I am considering the following conceptual question from Introduction to Statistical Learning, chapter 3, number 4.
I collect a set of data ($n$ = 100 observations) containing a single
predictor and a quantitative response. I then fit a linear regression
model to the data, as well as a separate cubic regression, i.e. $Y =
\beta_0 + \beta_1X + \beta_2X^2 + \beta_3X^3 + \epsilon$.(a) Suppose that the true relationship between $X$ and $Y$ is linear,
i.e. $Y = \beta_0 + \beta_1X + \epsilon$. Consider the training residual sum of squares (RSS) for the linear regression, and also the training
RSS for the cubic regression. Would we expect one to be lower
than the other, would we expect them to be the same, or is there
not enough information to tell? Justify your answer.(b) Answer (a) using test rather than training RSS.
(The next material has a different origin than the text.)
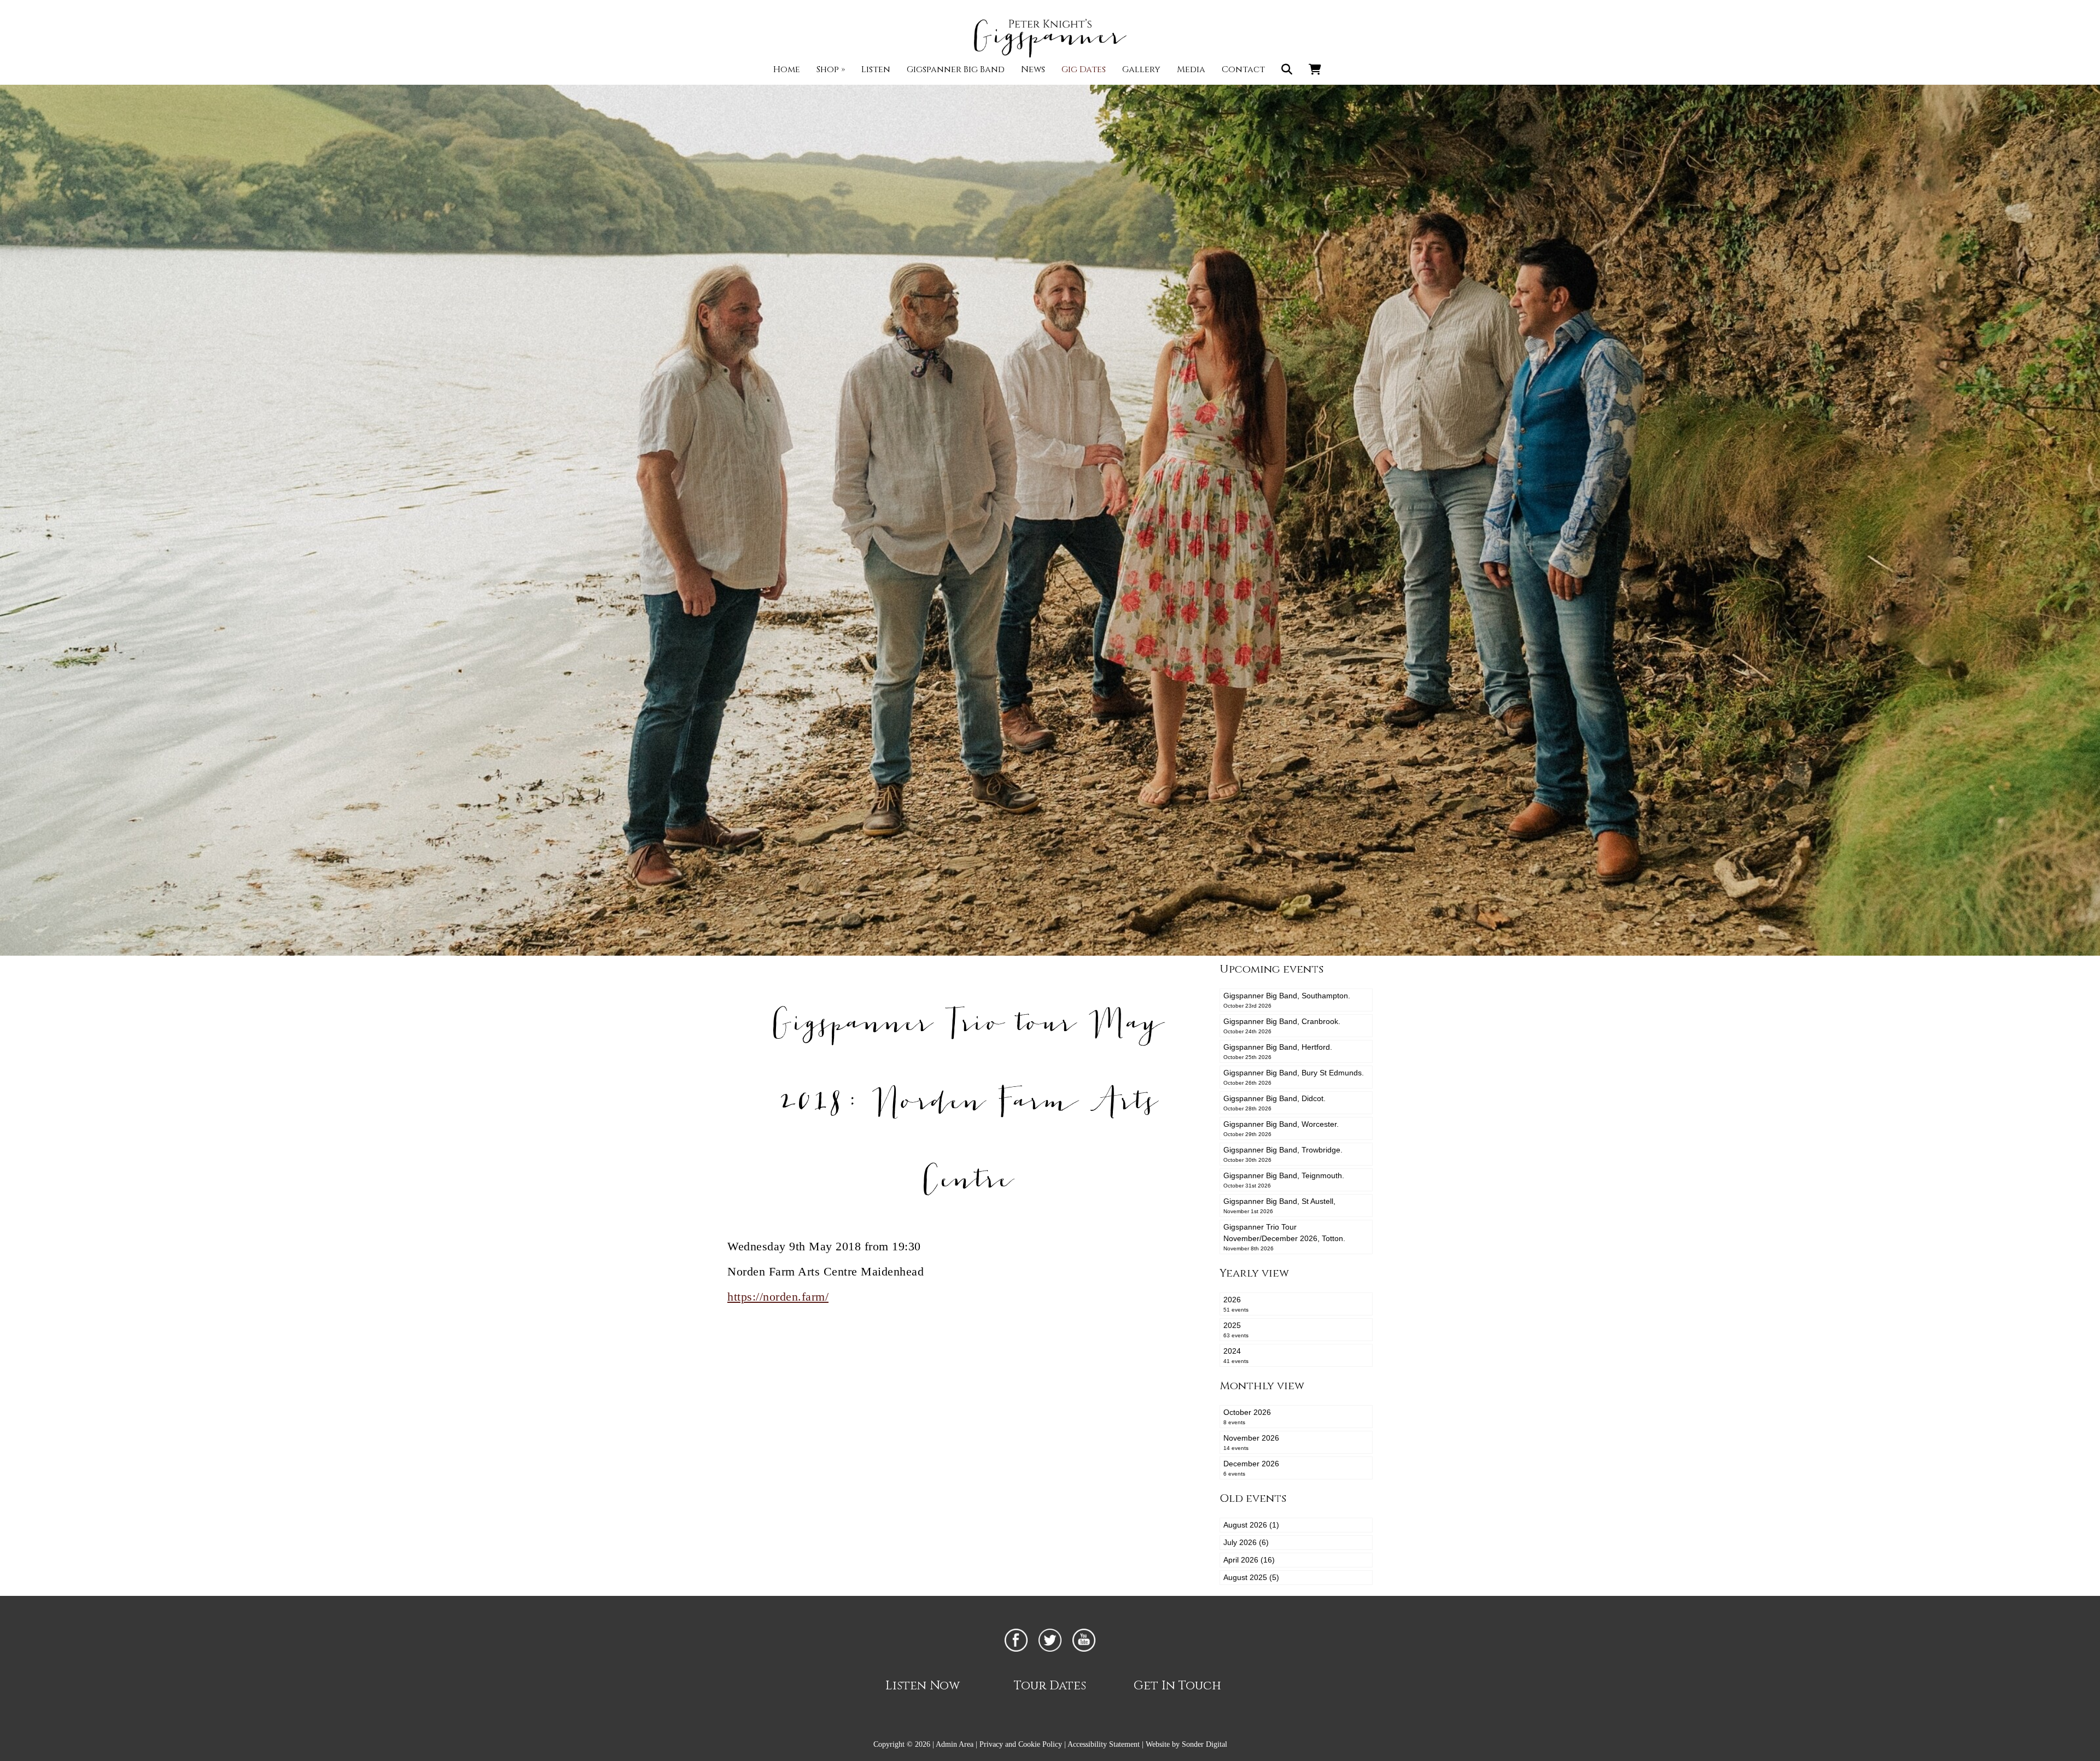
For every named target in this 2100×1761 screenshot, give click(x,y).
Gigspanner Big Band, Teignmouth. (1283, 1180)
The community around the text has answered this in terms of model flexibility. The cubic polynomial makes a tighter fit against the training data and has a smaller training RSS. The overfit of the training data causes a higher test RSS.
My question is about the cubic fit on the data with an underlying linear relationship. Wouldn't a cubic regression identify the lack of importance of $X^2$ and $X^3$ as predictor variables?
I prepared some sample data to prove this for myself:
linear fit on linear data
power coeff SE T-stat p-value
0 5.011958 0.038305 130.844922 4.091123238180578e-112
1 0.299021 0.002319 128.950570 1.6942879597381592e-111
cubic fit on linear data
power coeff SE T-stat p-value
0 5.017693 0.043301 115.880040 2.9231219834217572e-105
1 0.305327 0.007315 41.739973 1.1965359594166447e-63
2 -0.000642 0.000626 1.026529 0.15361089123836455
3 0.000014 0.000014 0.982705 0.16411145023789503
Am I missing something in my thinking?
Best Answer
Your argument is correct. Since the true relationship is linear, the square and cubic terms in the cubic fit are not significant. And that is confirmed by the large p-values (0.215 and 0.461).
As mentioned by @mark999, it seems you are using a very large sample size because the standard errors are so small. If you follow the original question and use $n=100$, the numbers would be different but the conclusion will stay the same.